CIBC notes that the non-farm payrolls release yesterday reflected further softness in US labour market conditions. Adding that while payrolls gained by 64k in November, it comes after a sharp decline of 105k in October which effectively erases the gains from September.

Besides that, the three-month average job growth has cooled further to 22k and the unemployment rate also edged a little higher to 4.6%. So, all of that points to suggestions that the labour market is continuing to soften as a whole.

And when coupled with a more resilient consumer as the October retail sales control group showed a 0.8% jump, it suggests that demand conditions are still holding up rather favourably.

At the balance, it could prompt Fed policymakers who dissented at the last meeting to reassess their stance. And that could raise the probability of earlier easing in 2026.
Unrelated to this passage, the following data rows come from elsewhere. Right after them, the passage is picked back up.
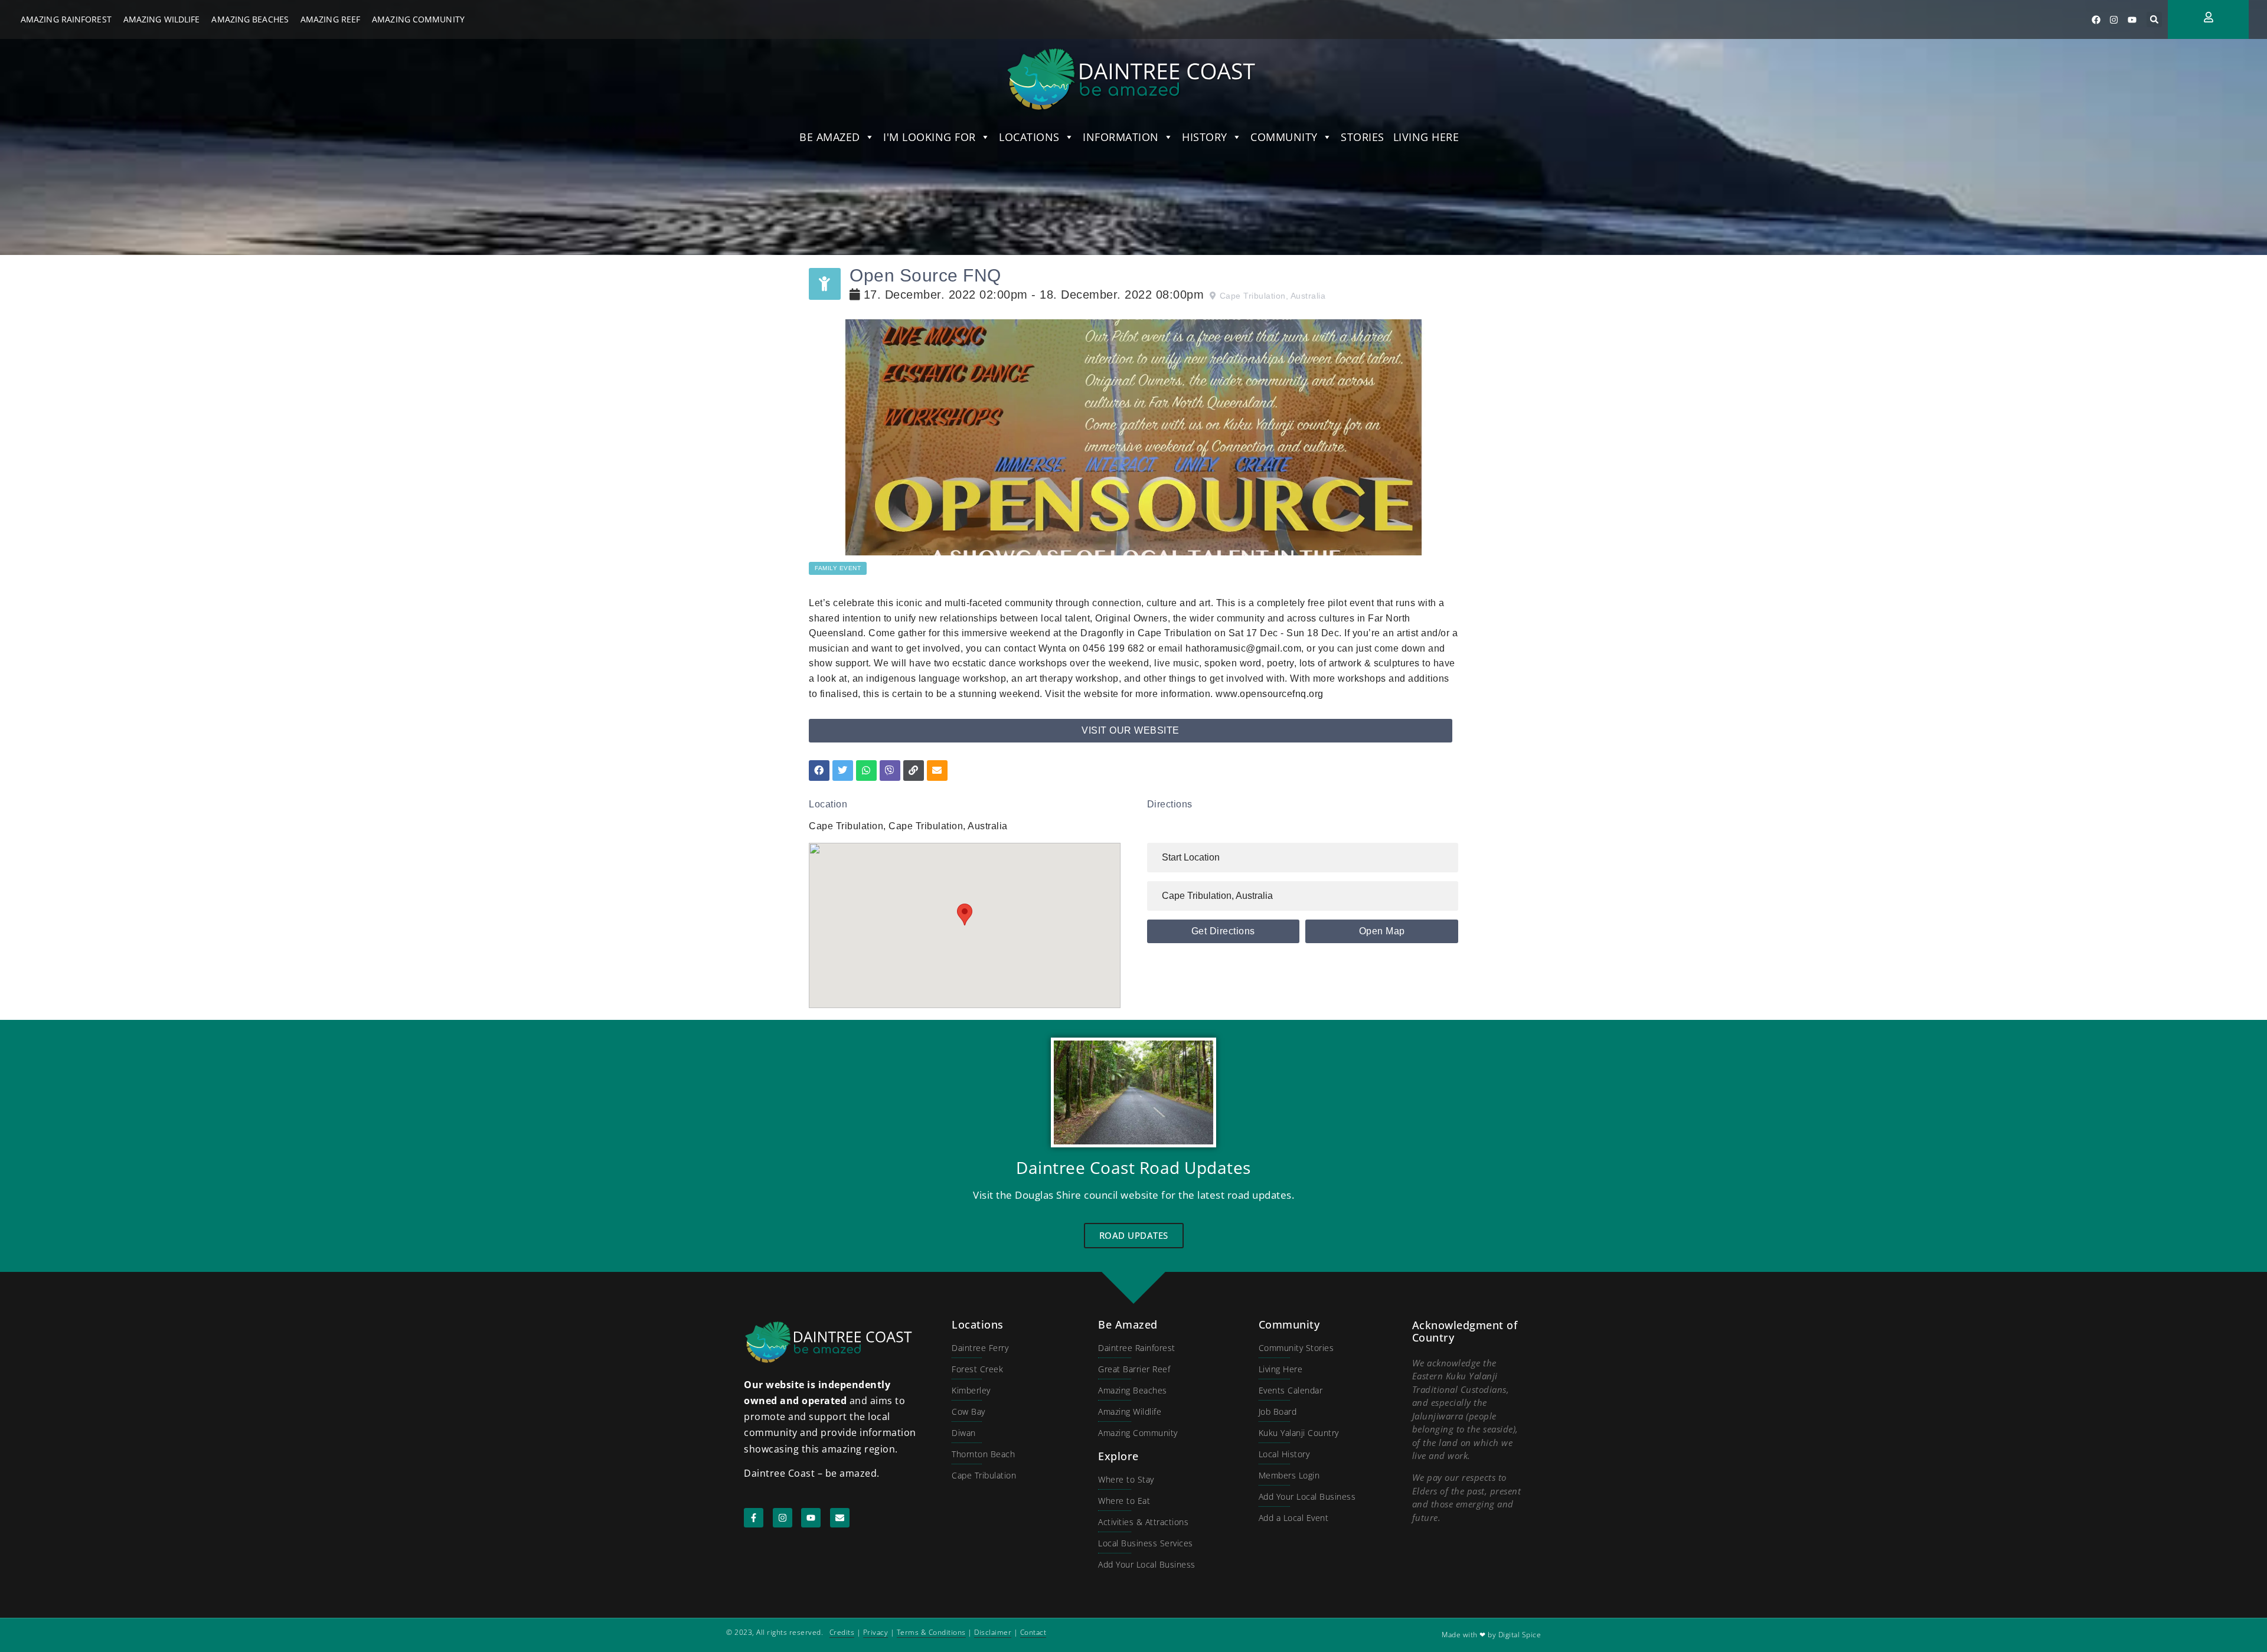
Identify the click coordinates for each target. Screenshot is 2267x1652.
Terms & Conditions (931, 1632)
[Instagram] (2114, 19)
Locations (1029, 137)
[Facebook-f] (753, 1517)
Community (1284, 137)
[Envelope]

That being said, I must point out that Goolsbee and Schmid were the two main dissenters last week in wanting rates to be kept unchanged. Come next year, they will not be on the voting board rotation. So, there's that to keep in mind.

Instead, we will be getting these Fed members on the voting board:

  • Beth Hammack (Cleveland Fed)
  • Anna Paulson (Philadelphia Fed)
  • Lorie Logan (Dallas Fed)
  • Neel Kashkari (Minneapolis Fed)

The ones rotating out will be:

  • Susan Collins (Boston Fed)
  • Austan Goolsbee (Chicago Fed)
  • Alberto Musalem (St Louis Fed)
  • Jeffrey Schmid (Kansas City Fed)

Looking at the change above, Hammack and Logan should be like-for-like replacements to Goolsbee and Schmid on the central bank dove versus hawk scale. And if anything, they might even be more hawkish. So, it will be a tough task to want to change their minds in pushing for stronger conviction on rate cuts.

However, CIBC argues that a cooling labour market will continue to chip away at their resolve as the balance of evidence weakens the case for the Fed to keep rates unchanged. As such, the firm sees an increasing likelihood of earlier easing by the Fed in 2026.